Copy every one of the lines below, reproducing each character without any alteration.

* **Stored dataset items**:
## begin
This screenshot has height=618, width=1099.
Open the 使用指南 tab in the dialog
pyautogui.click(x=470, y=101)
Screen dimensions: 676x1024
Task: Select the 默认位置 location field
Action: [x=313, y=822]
## end
* **SOLUTION FOR THIS TASK**:
This screenshot has height=618, width=1099.
Open the 使用指南 tab in the dialog
pyautogui.click(x=470, y=101)
Screen dimensions: 676x1024
Task: Select the 默认位置 location field
Action: [x=313, y=822]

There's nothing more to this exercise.